Entries for locating text and elements

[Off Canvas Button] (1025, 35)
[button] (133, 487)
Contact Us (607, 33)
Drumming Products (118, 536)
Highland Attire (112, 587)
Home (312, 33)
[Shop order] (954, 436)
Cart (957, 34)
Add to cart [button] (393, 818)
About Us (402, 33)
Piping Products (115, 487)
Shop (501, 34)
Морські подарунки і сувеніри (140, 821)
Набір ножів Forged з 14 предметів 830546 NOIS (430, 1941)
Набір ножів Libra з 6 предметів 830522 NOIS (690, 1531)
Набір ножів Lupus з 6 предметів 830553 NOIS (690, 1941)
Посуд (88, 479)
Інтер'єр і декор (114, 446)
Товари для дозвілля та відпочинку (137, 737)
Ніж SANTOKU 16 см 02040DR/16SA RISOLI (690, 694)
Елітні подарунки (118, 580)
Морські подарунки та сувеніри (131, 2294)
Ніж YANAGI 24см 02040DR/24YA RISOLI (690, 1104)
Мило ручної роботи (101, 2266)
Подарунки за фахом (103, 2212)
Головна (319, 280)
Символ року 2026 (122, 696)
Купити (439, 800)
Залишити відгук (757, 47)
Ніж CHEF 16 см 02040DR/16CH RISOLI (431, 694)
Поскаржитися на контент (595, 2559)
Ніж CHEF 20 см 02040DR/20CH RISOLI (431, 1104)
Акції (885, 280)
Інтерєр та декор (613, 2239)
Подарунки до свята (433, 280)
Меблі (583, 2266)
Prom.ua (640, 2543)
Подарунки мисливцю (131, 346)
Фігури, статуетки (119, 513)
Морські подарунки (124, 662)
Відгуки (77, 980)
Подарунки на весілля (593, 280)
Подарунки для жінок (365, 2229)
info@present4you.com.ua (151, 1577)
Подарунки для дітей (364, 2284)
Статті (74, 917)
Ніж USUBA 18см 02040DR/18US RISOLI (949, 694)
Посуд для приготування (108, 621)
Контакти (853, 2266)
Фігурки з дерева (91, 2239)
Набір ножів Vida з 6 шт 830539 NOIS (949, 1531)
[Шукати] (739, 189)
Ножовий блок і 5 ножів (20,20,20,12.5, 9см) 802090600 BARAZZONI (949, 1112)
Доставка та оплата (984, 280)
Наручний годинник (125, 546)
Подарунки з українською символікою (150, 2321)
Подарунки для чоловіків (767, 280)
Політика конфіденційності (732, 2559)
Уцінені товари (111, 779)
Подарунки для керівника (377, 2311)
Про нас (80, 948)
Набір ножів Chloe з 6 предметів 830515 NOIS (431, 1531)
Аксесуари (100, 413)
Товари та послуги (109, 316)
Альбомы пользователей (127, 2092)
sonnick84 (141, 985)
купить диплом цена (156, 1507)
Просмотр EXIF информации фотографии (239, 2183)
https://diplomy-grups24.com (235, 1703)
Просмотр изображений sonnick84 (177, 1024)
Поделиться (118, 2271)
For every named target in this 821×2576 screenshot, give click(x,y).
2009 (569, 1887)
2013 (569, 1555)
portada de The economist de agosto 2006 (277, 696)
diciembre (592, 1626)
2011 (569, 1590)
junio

What is needed =>
List each line in the items above that contains the word "Products".

Problem solution =>
Drumming Products (118, 536)
Piping Products (115, 487)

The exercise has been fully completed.